Matt: Which album are each of you most proud of?
Andrea: I like all the albums, even the first one since that was the band at the moment. So In a Reverie in 1999 was Lacuna Coil in 1999. Shallow Life is 2008-2009. So we're proud of each album since it represents the way things were at that time in in that way. We won't change that. That's the way it is.
Cristina: That's impossible. It's like asking a mother which one is the favorite son. Every song we put out, is because we love it and it has a special meaning for us so there are no favorite songs. There are some songs that we prefer to perform because they're more energetic like "Underdog" or "Spellbound" and there are some others that have more feelings like Wide Awake which are slower songs. But there's not just one that we can say is our favorite. We don't write our albums around a single.

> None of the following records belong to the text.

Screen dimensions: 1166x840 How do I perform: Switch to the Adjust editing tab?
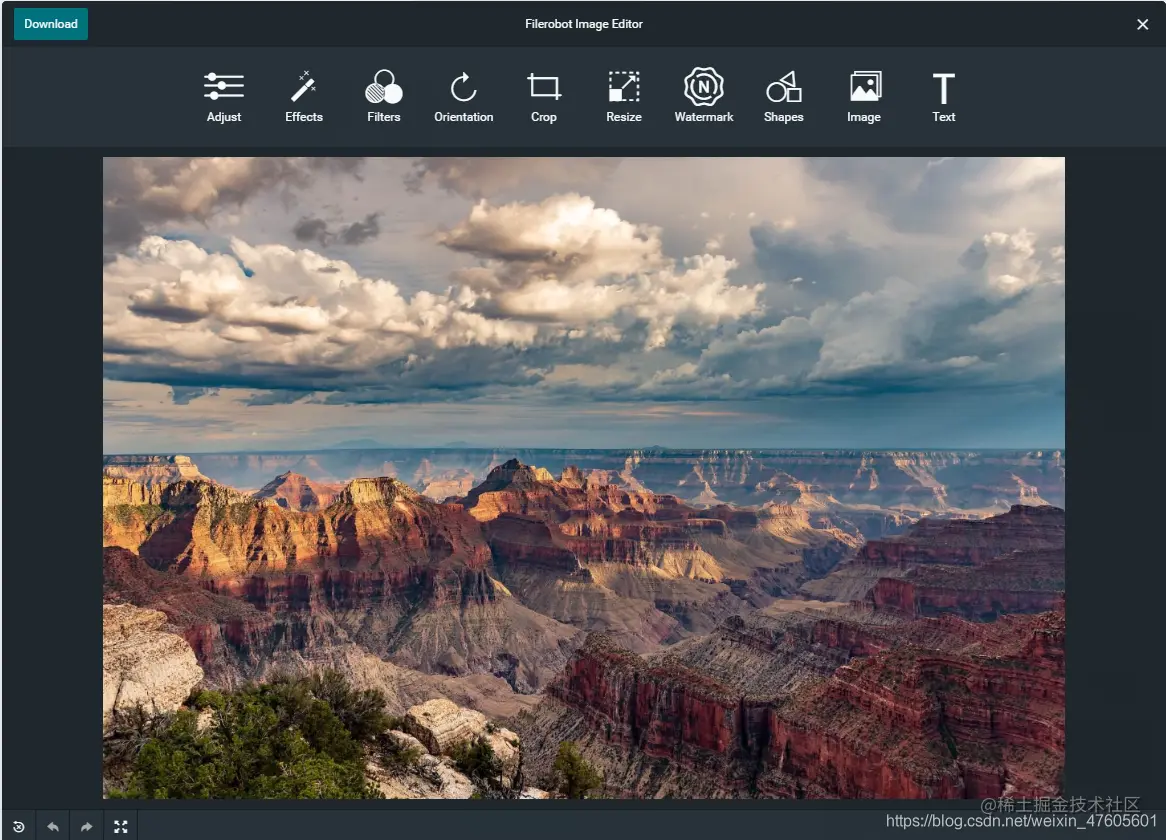(223, 96)
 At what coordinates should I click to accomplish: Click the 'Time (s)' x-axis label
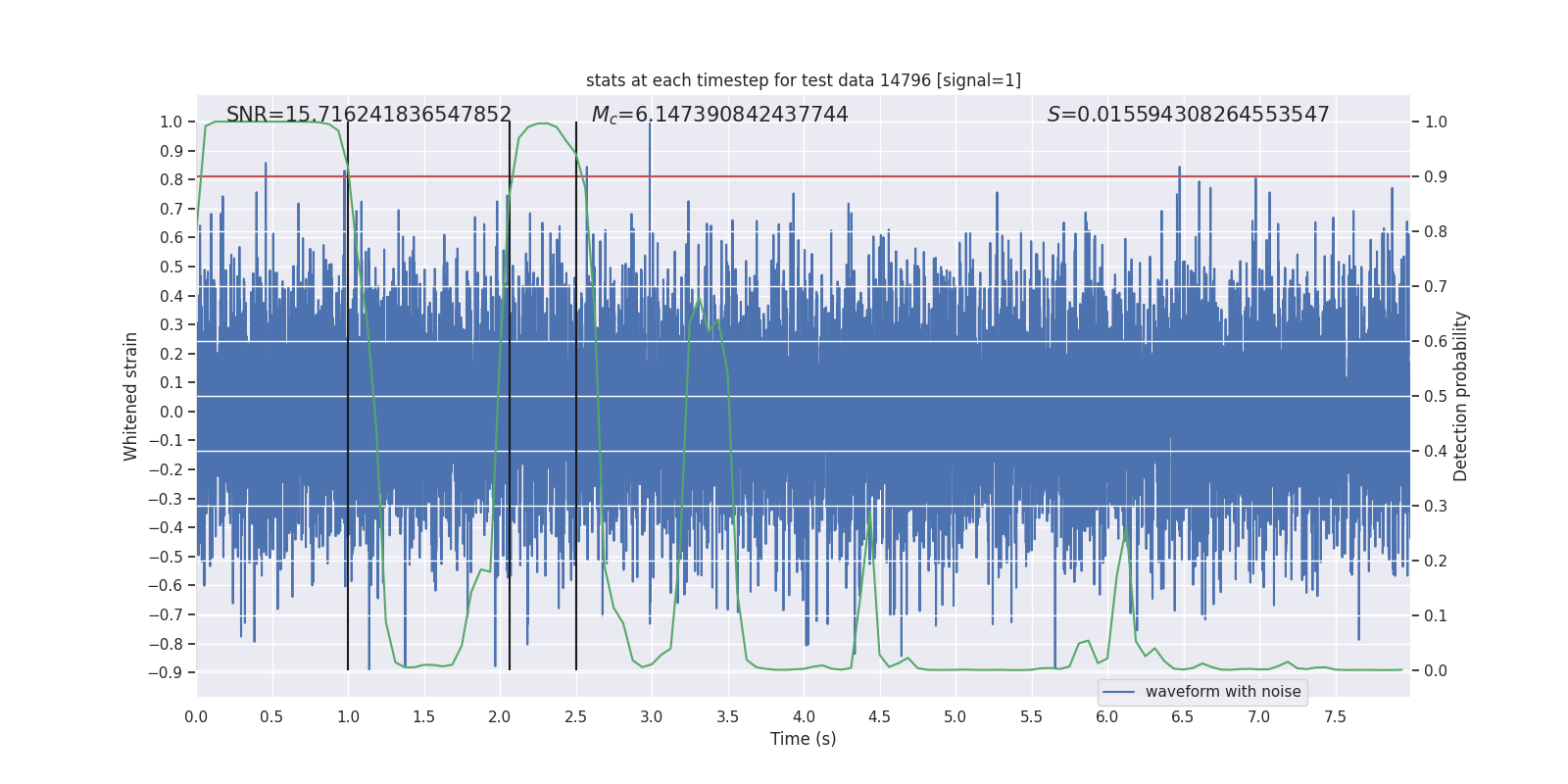tap(803, 739)
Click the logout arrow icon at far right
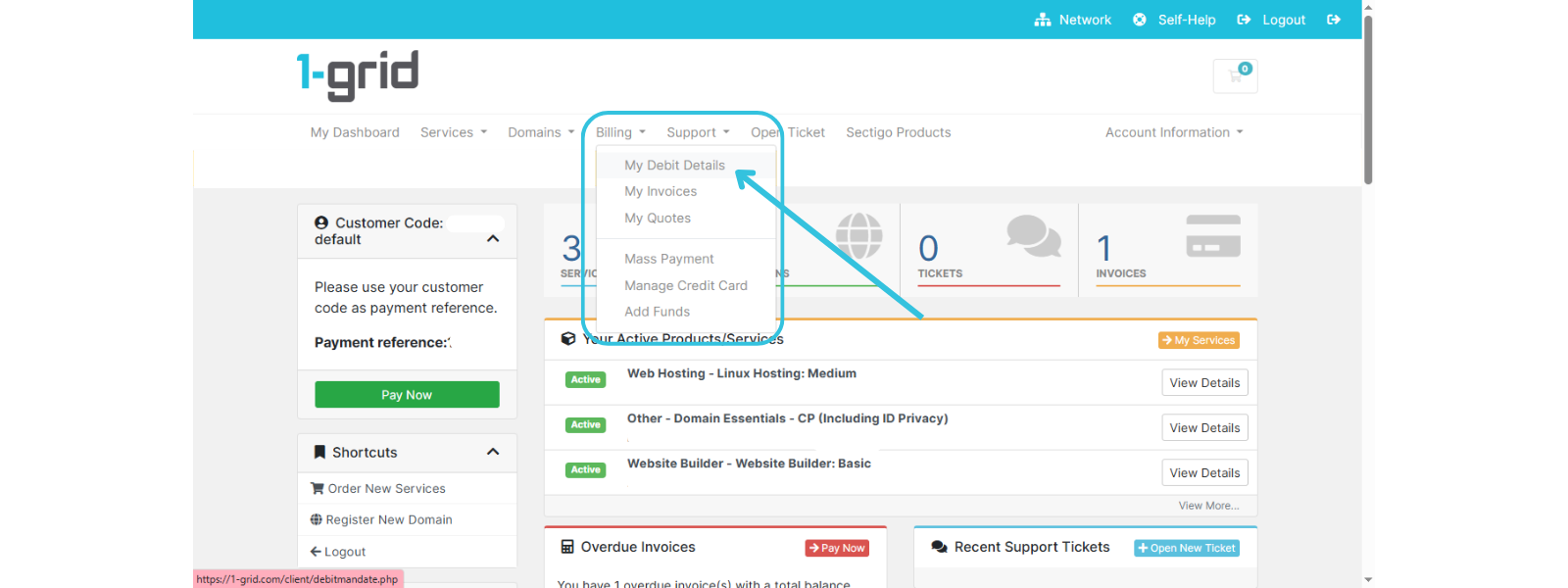This screenshot has height=588, width=1568. [1333, 20]
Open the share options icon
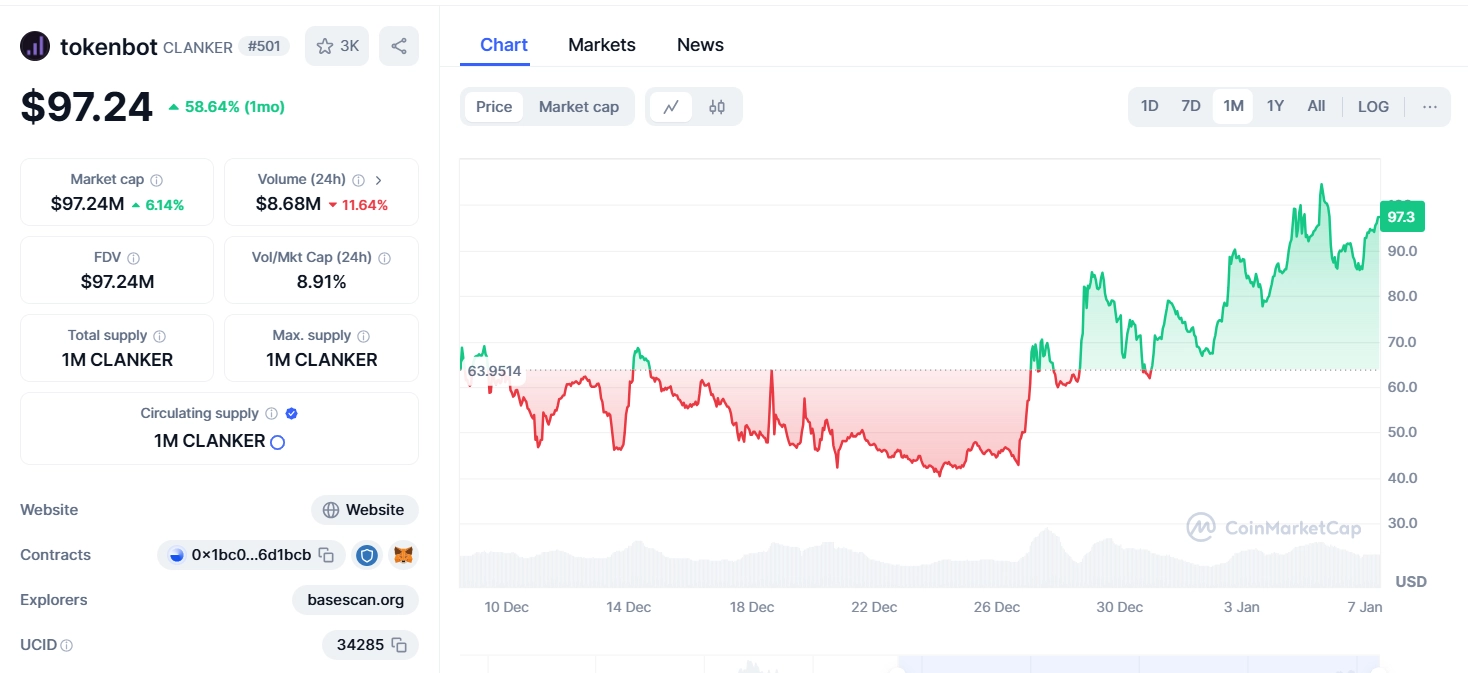 398,45
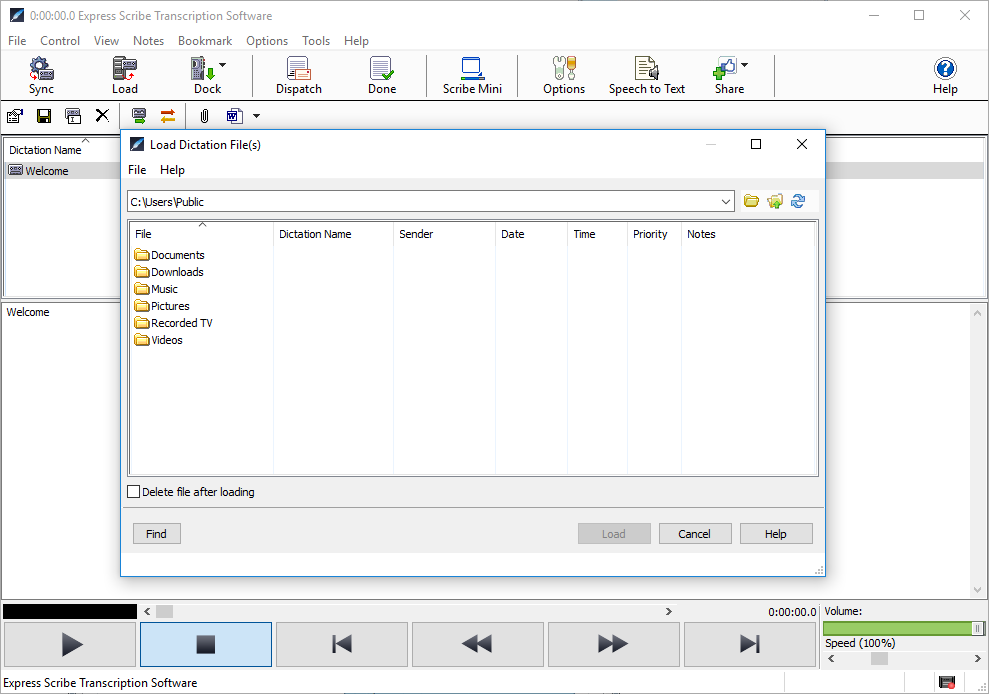Click the Dispatch toolbar icon
Image resolution: width=989 pixels, height=694 pixels.
(298, 73)
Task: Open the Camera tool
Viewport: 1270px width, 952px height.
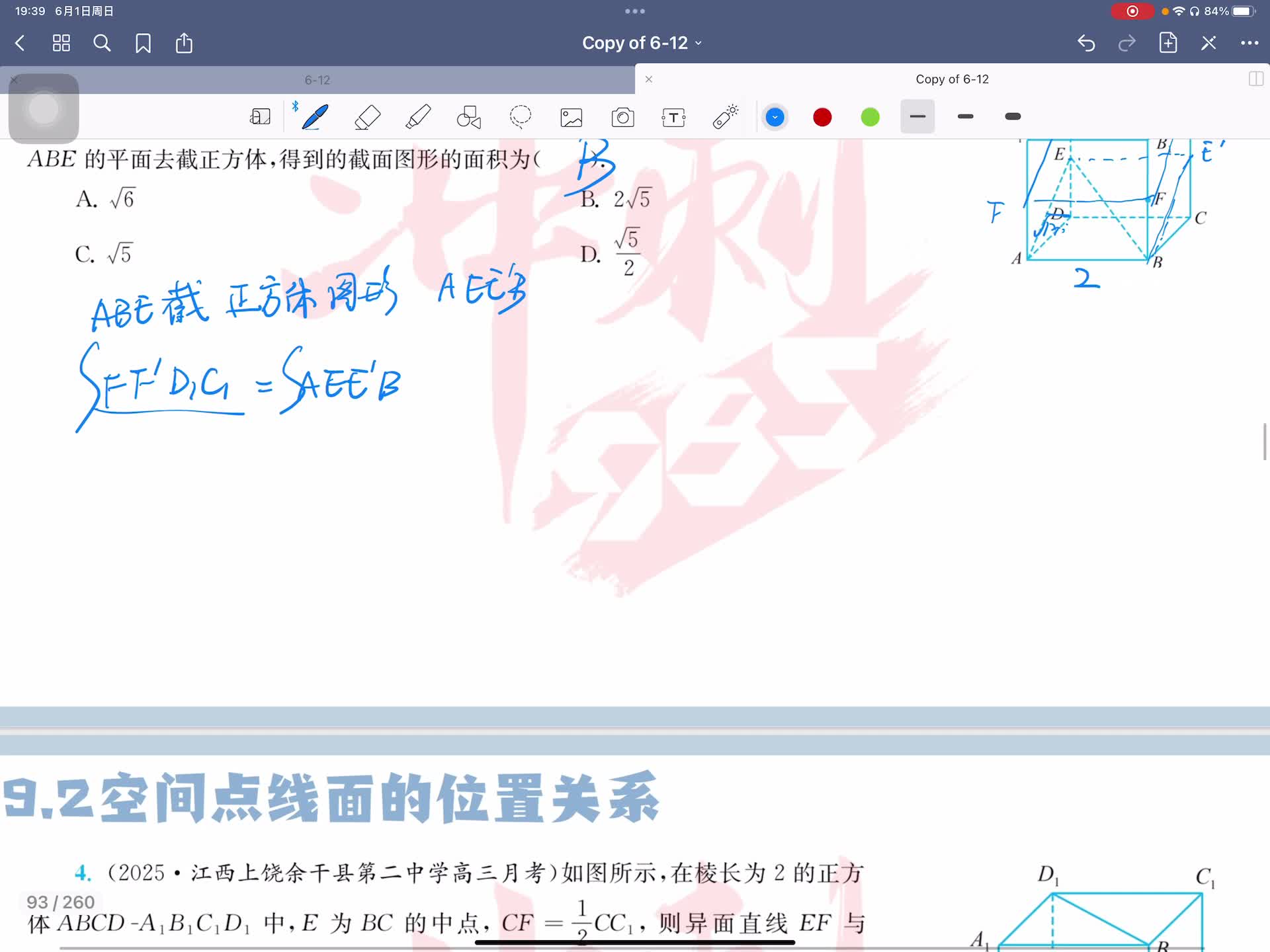Action: (x=622, y=118)
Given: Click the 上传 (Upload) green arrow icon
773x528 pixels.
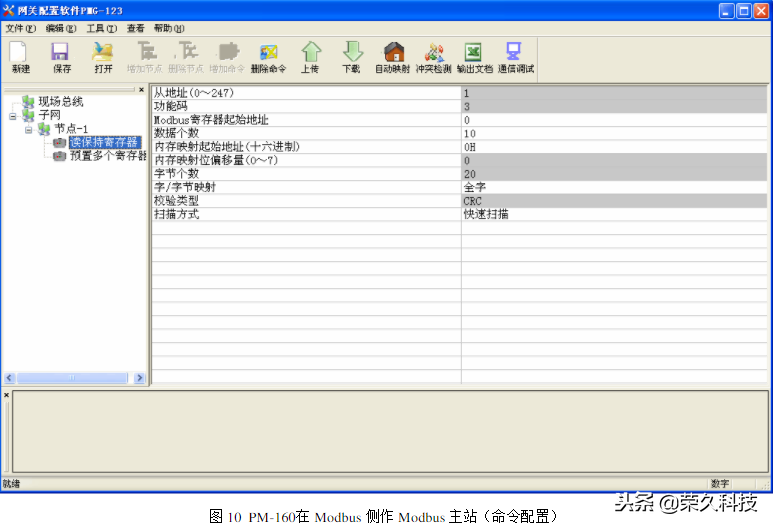Looking at the screenshot, I should point(311,57).
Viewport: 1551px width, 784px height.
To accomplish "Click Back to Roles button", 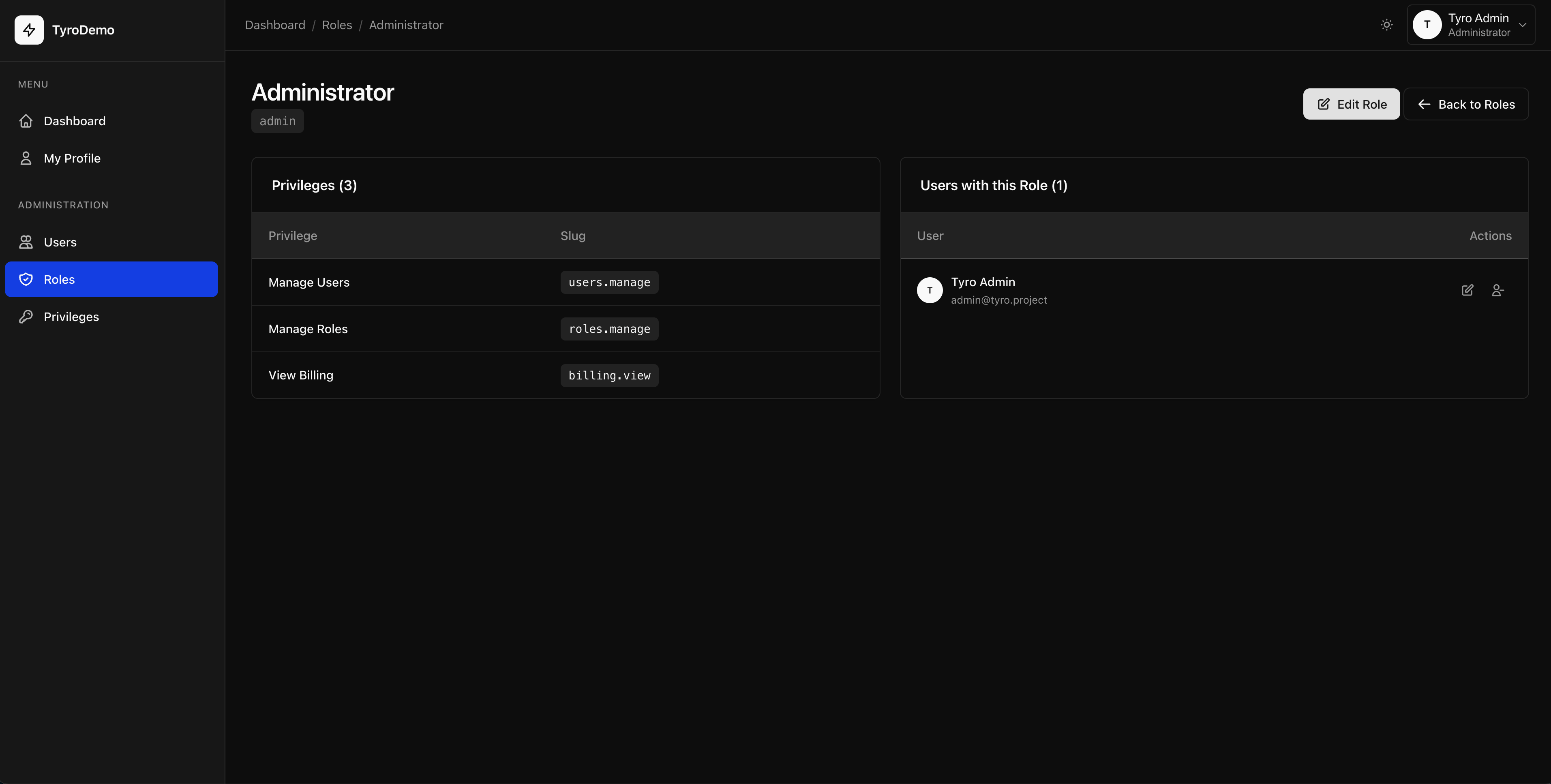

Matt: Will we see any In a Reverie Material played live again?
Andrea: Maybe. We've actually done something like that. When we release some of the albums together like the first EP with In A Reverie or Half-Life together with Unleashed Memories, we play some music off each release. Maybe if there would be some special event like the anniversary of an album or something we'll do it. We just have a lot of material to play. Our first album wasn't our most famous. We didn't start to get attention until Comalies. For instance, Unleashed Memories was an import album in The States, it wasn't even in the stores. So that's why we play songs mostly from Comalies and later. But we'll still play some material from Unleashed Memories.
Matt: It's been good talking to both of you. Any closing messages?
Cristina: We hope that we'll see a lot of people tonight. We've played here before and it was a really great concert. I hope that everybody who loved both our previous material and Shallow Life will have a good time. We will for sure and thank you for this report.